Entenda-se que o problema do COVID-19 não é o seu grau de mortalidade. Pelo que se sabe, a maioria das pessoas acaba por passar de raspão pelo vírus sem qualquer problema. Muitos nem sequer sintomas desenvolvem. Mas quando surge, com sintomas muito semelhantes aos da gripe (como a febre, tosse, falta de ar, dores musculares e fadiga), esconde-se ao incauto até apanhar aquela esquadria mais vulnerável (os mais idosos, com pré-condições, etc), arrastando-os para um estado pneumónico grave e cujo organismo já não consegue combater sozinho. Aqui entra o verdadeiro problema do COVID-19. Ele esmaga-nos pelos números. Ou melhor, estrangula todo e qualquer sistema de saúde com a mera força da quantidade de pessoas que envia ao mesmo tempo. Os relatos que ouvimos dos inúmeros profissionais de saúde italianos revelam uma realidade dantesca, onde têm que escolher quem morre ou vive por não conseguirem acudir a todos que lhes entram pela urgência. E se pensarmos no elevado grau de contágio do ‘Corona’, estas pessoas colocam ainda todos os profissionais de saúde em risco, o que em caso de infeção causa ainda maior stress sobre o sistema, já de si muito fragilizado. Dificilmente preparados para responder a uma enorme afluência nos seus serviços, acabarão sem leitos no hospital, material necessário ou profissionais de saúde suficientes, o que significa que muitas pessoas poderão não sobreviver apenas por falta de uma boa assistência. Caramba, fique em casa!

Portugal não é excepção. A 1 de março não havia qualquer registo de infetados no nosso país. Em 20 dias são 1.280 casos de infeção e 12 mortes em Portugal. 156 pessoas estão internadas e 35 nos cuidados intensivos. 9.854 pessoas estão em vigilância pelas autoridades de saúde. De acordo com as informações oficiais são já mais de 24 cadeias de transmissão ativas no país. Na Madeira até 17 de março, zero casos. Num ápice 7. E grande parte de nós já está em isolamento social! Imagine-se o contrário. Estes números chegam para si? Continue em casa. Não seja um foco de contágio. Fique em casa.
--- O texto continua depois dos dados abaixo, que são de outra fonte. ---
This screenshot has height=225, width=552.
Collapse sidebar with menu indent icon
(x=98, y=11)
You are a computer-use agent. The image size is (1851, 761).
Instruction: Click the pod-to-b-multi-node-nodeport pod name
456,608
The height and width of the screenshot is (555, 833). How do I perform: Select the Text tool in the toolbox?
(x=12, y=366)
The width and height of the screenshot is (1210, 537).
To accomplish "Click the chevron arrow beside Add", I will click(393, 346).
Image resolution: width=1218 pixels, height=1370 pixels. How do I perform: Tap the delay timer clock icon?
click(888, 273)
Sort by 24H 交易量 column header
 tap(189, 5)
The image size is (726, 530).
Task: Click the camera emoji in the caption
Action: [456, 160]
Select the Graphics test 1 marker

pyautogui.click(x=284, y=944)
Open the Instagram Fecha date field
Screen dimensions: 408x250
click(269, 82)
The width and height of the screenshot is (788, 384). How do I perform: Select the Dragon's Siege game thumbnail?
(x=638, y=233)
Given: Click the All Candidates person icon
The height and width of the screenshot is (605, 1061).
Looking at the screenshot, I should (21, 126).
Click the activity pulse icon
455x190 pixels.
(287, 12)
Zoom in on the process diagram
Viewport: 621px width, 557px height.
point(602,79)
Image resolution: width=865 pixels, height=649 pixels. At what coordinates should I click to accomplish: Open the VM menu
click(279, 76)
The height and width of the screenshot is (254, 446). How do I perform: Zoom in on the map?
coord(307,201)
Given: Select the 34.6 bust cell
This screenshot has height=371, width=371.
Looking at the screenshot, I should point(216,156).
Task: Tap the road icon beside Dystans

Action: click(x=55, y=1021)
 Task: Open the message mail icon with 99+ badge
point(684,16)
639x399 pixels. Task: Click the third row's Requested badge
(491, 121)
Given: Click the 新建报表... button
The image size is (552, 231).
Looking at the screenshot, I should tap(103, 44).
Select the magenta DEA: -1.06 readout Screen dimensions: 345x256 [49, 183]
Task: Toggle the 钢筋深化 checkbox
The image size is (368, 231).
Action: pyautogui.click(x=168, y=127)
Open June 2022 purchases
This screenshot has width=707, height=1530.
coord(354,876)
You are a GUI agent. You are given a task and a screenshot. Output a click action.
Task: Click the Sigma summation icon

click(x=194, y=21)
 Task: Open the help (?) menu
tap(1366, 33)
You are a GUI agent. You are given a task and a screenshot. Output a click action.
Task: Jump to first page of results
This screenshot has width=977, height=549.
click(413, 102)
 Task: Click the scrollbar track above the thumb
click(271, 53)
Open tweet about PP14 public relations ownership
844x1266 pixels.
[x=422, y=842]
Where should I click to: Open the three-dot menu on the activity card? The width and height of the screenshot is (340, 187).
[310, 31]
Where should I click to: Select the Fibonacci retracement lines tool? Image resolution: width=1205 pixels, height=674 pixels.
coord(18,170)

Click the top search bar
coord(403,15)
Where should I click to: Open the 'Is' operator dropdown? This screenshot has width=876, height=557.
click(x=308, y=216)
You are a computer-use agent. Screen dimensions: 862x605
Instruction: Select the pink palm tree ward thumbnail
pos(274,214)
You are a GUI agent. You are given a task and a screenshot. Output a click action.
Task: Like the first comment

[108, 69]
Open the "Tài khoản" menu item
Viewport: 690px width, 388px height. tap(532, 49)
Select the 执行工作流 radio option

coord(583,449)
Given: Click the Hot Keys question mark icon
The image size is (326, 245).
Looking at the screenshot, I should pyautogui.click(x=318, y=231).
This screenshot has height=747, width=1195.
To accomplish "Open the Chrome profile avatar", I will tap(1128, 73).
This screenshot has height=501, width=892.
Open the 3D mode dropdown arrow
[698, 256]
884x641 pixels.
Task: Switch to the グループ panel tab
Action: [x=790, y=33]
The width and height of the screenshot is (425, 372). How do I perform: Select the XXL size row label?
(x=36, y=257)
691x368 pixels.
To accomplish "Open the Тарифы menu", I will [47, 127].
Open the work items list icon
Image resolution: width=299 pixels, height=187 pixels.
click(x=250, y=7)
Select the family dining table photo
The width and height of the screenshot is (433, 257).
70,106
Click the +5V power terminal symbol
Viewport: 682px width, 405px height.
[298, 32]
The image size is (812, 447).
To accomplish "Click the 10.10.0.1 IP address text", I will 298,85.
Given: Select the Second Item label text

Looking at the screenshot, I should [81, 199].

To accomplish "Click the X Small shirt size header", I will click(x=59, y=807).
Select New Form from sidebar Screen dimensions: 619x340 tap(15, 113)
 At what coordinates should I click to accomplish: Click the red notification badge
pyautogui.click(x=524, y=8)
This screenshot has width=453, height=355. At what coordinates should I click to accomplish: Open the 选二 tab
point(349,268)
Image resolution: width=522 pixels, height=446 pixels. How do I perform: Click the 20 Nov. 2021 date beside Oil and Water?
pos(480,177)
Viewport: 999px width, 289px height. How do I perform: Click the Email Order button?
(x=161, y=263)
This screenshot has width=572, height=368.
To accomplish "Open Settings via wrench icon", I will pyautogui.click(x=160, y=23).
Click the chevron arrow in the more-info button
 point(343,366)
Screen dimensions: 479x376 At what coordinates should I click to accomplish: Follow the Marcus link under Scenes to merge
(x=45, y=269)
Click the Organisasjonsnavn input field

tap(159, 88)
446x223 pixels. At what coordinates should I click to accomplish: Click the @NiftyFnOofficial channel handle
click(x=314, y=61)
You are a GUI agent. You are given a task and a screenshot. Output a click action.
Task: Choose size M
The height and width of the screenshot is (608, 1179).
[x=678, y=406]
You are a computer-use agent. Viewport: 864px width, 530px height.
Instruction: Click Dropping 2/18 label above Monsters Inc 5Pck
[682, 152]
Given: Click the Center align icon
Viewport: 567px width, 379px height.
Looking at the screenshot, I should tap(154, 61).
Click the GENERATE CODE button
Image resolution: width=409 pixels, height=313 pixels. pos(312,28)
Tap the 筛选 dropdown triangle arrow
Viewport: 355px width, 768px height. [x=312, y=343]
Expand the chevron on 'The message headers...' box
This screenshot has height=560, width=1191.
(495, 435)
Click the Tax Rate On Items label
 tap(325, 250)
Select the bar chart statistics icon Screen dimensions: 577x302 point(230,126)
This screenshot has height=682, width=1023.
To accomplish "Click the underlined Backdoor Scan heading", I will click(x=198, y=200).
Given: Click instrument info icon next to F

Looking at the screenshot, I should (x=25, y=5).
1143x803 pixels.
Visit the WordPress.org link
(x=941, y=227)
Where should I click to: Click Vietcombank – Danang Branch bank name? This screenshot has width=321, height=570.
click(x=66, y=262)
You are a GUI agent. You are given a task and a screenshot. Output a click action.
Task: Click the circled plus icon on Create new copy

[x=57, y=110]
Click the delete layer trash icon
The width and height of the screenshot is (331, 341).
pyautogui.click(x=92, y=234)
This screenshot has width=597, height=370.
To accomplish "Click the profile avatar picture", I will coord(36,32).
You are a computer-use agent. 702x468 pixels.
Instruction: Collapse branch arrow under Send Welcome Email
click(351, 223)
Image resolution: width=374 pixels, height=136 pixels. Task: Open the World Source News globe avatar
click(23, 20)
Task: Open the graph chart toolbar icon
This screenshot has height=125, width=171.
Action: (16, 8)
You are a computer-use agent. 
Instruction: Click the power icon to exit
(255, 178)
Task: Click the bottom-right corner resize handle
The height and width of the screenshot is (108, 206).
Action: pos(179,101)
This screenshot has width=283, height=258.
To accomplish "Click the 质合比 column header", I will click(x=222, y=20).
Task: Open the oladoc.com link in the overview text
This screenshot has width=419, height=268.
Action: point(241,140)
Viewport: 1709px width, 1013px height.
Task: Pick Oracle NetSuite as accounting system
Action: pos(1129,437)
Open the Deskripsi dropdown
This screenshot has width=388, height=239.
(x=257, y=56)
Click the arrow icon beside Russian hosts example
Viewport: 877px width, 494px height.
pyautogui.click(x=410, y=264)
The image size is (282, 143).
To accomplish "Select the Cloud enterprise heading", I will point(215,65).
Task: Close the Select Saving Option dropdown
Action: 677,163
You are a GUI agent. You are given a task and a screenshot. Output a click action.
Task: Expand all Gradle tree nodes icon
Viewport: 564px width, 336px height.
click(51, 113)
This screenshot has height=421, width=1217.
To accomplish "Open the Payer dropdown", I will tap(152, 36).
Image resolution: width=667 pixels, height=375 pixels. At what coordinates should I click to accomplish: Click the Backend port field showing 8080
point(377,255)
Nota: a culpa disto não é dos turistas. Inevitavelmente se algo cá chegasse seria pela mão de um dos nossos visitantes. Mas não nos esqueçamos que também são pessoas, como nós assustadas com tudo o que se passa, para mais num país estrangeiro. E também não esqueçamos que há muito boa gente nesta ilha que vive dos euros que viajam nas suas carteiras. Que fiquem confinados? Sim. Como todos nós. Que tenham que regressar aos seus países? Sim. Mas com todo o respeito e dignidade que nos merecem.